What to do: Nothing but the lines from the one with "Switch to the Axis Options tab" through the last line of the entries below should appear in the copy, please, and no pictures.

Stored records
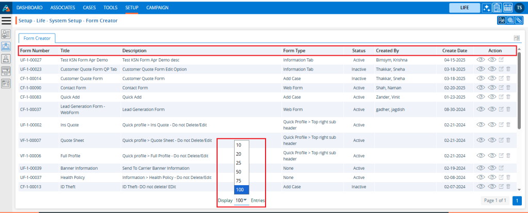This screenshot has height=213, width=528.
Task: Open the CAMPAIGN menu
Action: coord(157,8)
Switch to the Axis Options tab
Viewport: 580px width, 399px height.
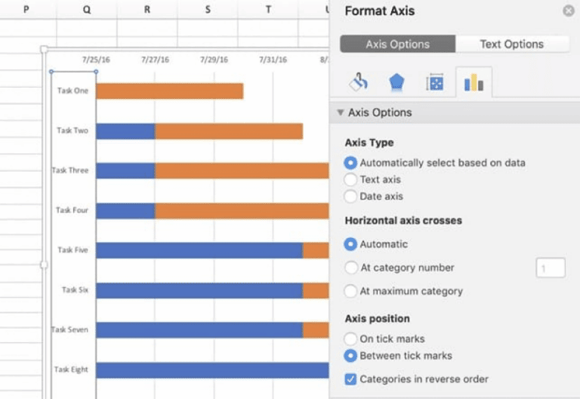tap(398, 44)
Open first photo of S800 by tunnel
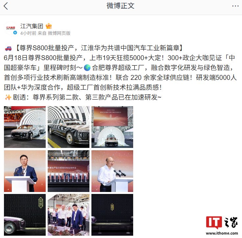242x238 pixels. coord(25,127)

Task response:
Switch to the Axis Options tab
Viewport: 580px width, 399px height.
tap(398, 44)
Open first photo of S800 by tunnel
242x238 pixels. coord(25,127)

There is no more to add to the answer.